### Brief
Your response should match the records line for line.

%%

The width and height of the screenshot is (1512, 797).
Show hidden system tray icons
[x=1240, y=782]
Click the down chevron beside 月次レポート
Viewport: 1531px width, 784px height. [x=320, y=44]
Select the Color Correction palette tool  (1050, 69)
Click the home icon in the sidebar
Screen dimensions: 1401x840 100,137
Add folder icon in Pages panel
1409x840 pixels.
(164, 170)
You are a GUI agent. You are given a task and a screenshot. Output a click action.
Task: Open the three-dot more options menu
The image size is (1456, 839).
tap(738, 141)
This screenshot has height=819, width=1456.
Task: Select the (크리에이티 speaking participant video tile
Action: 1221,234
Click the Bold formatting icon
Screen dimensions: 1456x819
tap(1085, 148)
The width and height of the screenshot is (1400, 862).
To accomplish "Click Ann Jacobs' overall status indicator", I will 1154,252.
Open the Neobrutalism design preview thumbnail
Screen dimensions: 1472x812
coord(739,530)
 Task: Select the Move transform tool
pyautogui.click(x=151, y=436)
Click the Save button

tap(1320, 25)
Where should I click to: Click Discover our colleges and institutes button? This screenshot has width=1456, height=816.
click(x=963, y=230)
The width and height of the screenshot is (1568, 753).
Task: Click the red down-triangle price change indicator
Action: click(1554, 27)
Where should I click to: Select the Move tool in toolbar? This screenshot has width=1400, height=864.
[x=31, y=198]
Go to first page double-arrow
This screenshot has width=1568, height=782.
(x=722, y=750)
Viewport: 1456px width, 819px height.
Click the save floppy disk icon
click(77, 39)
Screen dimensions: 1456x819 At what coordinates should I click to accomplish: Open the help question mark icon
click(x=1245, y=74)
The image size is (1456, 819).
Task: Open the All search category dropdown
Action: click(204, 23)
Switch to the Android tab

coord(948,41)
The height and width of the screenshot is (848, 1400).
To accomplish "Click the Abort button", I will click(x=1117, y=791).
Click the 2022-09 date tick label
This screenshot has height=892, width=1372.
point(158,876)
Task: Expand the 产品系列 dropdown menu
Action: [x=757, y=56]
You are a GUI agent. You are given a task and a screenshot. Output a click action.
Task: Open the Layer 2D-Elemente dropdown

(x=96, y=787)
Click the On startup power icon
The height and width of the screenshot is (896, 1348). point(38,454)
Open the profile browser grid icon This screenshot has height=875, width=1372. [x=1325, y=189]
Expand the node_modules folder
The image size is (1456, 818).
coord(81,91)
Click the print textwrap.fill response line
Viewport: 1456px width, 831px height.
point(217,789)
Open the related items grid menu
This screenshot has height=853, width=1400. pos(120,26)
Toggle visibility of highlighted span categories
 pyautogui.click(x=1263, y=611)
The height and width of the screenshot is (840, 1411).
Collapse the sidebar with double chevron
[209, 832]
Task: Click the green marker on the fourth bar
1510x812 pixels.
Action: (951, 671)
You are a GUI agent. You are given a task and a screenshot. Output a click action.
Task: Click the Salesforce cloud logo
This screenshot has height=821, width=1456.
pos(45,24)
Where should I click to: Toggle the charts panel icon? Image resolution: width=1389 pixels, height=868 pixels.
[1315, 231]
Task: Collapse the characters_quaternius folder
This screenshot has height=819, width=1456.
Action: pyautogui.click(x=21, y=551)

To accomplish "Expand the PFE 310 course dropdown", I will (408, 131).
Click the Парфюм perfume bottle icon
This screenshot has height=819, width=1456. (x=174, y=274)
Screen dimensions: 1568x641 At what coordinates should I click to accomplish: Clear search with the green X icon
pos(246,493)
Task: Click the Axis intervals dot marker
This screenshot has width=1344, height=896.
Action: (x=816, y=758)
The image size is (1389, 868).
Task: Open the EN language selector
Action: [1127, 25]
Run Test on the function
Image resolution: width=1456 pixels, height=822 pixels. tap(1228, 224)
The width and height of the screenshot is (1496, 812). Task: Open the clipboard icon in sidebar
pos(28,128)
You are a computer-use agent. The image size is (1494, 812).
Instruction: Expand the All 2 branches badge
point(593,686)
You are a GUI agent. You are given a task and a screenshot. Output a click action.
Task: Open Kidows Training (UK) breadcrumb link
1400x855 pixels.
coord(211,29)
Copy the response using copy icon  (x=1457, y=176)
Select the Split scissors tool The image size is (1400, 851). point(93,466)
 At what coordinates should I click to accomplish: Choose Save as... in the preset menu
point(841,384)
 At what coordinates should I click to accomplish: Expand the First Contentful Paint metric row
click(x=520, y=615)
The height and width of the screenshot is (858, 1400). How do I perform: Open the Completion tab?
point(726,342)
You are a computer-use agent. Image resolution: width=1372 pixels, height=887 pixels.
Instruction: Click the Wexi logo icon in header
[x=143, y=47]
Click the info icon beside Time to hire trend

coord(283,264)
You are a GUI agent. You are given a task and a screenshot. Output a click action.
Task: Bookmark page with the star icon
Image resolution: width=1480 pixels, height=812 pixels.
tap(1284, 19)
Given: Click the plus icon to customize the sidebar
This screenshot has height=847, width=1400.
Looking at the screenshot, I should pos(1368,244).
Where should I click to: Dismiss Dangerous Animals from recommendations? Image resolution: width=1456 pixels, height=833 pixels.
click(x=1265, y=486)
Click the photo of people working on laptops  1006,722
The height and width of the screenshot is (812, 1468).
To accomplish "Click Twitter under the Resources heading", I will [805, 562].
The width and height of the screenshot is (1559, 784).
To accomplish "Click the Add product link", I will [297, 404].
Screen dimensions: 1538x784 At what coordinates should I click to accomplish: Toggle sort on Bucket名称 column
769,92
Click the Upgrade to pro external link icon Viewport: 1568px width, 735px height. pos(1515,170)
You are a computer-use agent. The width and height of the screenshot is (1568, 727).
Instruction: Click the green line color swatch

%%

### Finished exercise
The width and height of the screenshot is (1512, 797).
Show hidden system tray icons
[x=1240, y=782]
Click the down chevron beside 月次レポート
Viewport: 1531px width, 784px height. [x=320, y=44]
Select the Color Correction palette tool  (1050, 69)
Click the home icon in the sidebar
Screen dimensions: 1401x840 100,137
Add folder icon in Pages panel
1409x840 pixels.
(164, 170)
You are a GUI agent. You are given a task and a screenshot. Output a click action.
Task: Open the three-dot more options menu
The image size is (1456, 839).
tap(738, 141)
This screenshot has height=819, width=1456.
Task: Select the (크리에이티 speaking participant video tile
Action: 1221,234
Click the Bold formatting icon
Screen dimensions: 1456x819
tap(1085, 148)
The width and height of the screenshot is (1400, 862).
To accomplish "Click Ann Jacobs' overall status indicator", I will 1154,252.
Open the Neobrutalism design preview thumbnail
Screen dimensions: 1472x812
coord(739,530)
 Task: Select the Move transform tool
pyautogui.click(x=151, y=436)
Click the Save button

tap(1320, 25)
Where should I click to: Click Discover our colleges and institutes button? This screenshot has width=1456, height=816.
click(x=963, y=230)
The width and height of the screenshot is (1568, 753).
Task: Click the red down-triangle price change indicator
Action: click(1554, 27)
Where should I click to: Select the Move tool in toolbar? This screenshot has width=1400, height=864.
[x=31, y=198]
Go to first page double-arrow
This screenshot has width=1568, height=782.
(x=722, y=750)
Viewport: 1456px width, 819px height.
Click the save floppy disk icon
click(77, 39)
Screen dimensions: 1456x819 At what coordinates should I click to accomplish: Open the help question mark icon
click(x=1245, y=74)
The image size is (1456, 819).
Task: Open the All search category dropdown
Action: click(204, 23)
Switch to the Android tab

coord(948,41)
The height and width of the screenshot is (848, 1400).
To accomplish "Click the Abort button", I will click(x=1117, y=791).
Click the 2022-09 date tick label
This screenshot has height=892, width=1372.
point(158,876)
Task: Expand the 产品系列 dropdown menu
Action: [x=757, y=56]
You are a GUI agent. You are given a task and a screenshot. Output a click action.
Task: Open the Layer 2D-Elemente dropdown

(x=96, y=787)
Click the On startup power icon
The height and width of the screenshot is (896, 1348). point(38,454)
Open the profile browser grid icon This screenshot has height=875, width=1372. [x=1325, y=189]
Expand the node_modules folder
The image size is (1456, 818).
coord(81,91)
Click the print textwrap.fill response line
Viewport: 1456px width, 831px height.
point(217,789)
Open the related items grid menu
This screenshot has height=853, width=1400. pos(120,26)
Toggle visibility of highlighted span categories
 pyautogui.click(x=1263, y=611)
The height and width of the screenshot is (840, 1411).
Collapse the sidebar with double chevron
[209, 832]
Task: Click the green marker on the fourth bar
1510x812 pixels.
Action: (951, 671)
You are a GUI agent. You are given a task and a screenshot. Output a click action.
Task: Click the Salesforce cloud logo
This screenshot has height=821, width=1456.
pos(45,24)
Where should I click to: Toggle the charts panel icon? Image resolution: width=1389 pixels, height=868 pixels.
[1315, 231]
Task: Collapse the characters_quaternius folder
This screenshot has height=819, width=1456.
Action: pyautogui.click(x=21, y=551)

To accomplish "Expand the PFE 310 course dropdown", I will (408, 131).
Click the Парфюм perfume bottle icon
This screenshot has height=819, width=1456. (x=174, y=274)
Screen dimensions: 1568x641 At what coordinates should I click to accomplish: Clear search with the green X icon
pos(246,493)
Task: Click the Axis intervals dot marker
This screenshot has width=1344, height=896.
Action: (x=816, y=758)
The image size is (1389, 868).
Task: Open the EN language selector
Action: [1127, 25]
Run Test on the function
Image resolution: width=1456 pixels, height=822 pixels. tap(1228, 224)
The width and height of the screenshot is (1496, 812). Task: Open the clipboard icon in sidebar
pos(28,128)
You are a computer-use agent. The image size is (1494, 812).
Instruction: Expand the All 2 branches badge
point(593,686)
You are a GUI agent. You are given a task and a screenshot. Output a click action.
Task: Open Kidows Training (UK) breadcrumb link
1400x855 pixels.
coord(211,29)
Copy the response using copy icon  (x=1457, y=176)
Select the Split scissors tool The image size is (1400, 851). point(93,466)
 At what coordinates should I click to accomplish: Choose Save as... in the preset menu
point(841,384)
 At what coordinates should I click to accomplish: Expand the First Contentful Paint metric row
click(x=520, y=615)
The height and width of the screenshot is (858, 1400). How do I perform: Open the Completion tab?
point(726,342)
You are a computer-use agent. Image resolution: width=1372 pixels, height=887 pixels.
Instruction: Click the Wexi logo icon in header
[x=143, y=47]
Click the info icon beside Time to hire trend

coord(283,264)
You are a GUI agent. You are given a task and a screenshot. Output a click action.
Task: Bookmark page with the star icon
Image resolution: width=1480 pixels, height=812 pixels.
tap(1284, 19)
Given: Click the plus icon to customize the sidebar
This screenshot has height=847, width=1400.
Looking at the screenshot, I should pos(1368,244).
Where should I click to: Dismiss Dangerous Animals from recommendations? Image resolution: width=1456 pixels, height=833 pixels.
click(x=1265, y=486)
Click the photo of people working on laptops  1006,722
The height and width of the screenshot is (812, 1468).
To accomplish "Click Twitter under the Resources heading", I will [805, 562].
The width and height of the screenshot is (1559, 784).
To accomplish "Click the Add product link", I will [297, 404].
Screen dimensions: 1538x784 At what coordinates should I click to accomplish: Toggle sort on Bucket名称 column
769,92
Click the Upgrade to pro external link icon Viewport: 1568px width, 735px height. pos(1515,170)
You are a computer-use agent. The width and height of the screenshot is (1568, 727).
Instruction: Click the green line color swatch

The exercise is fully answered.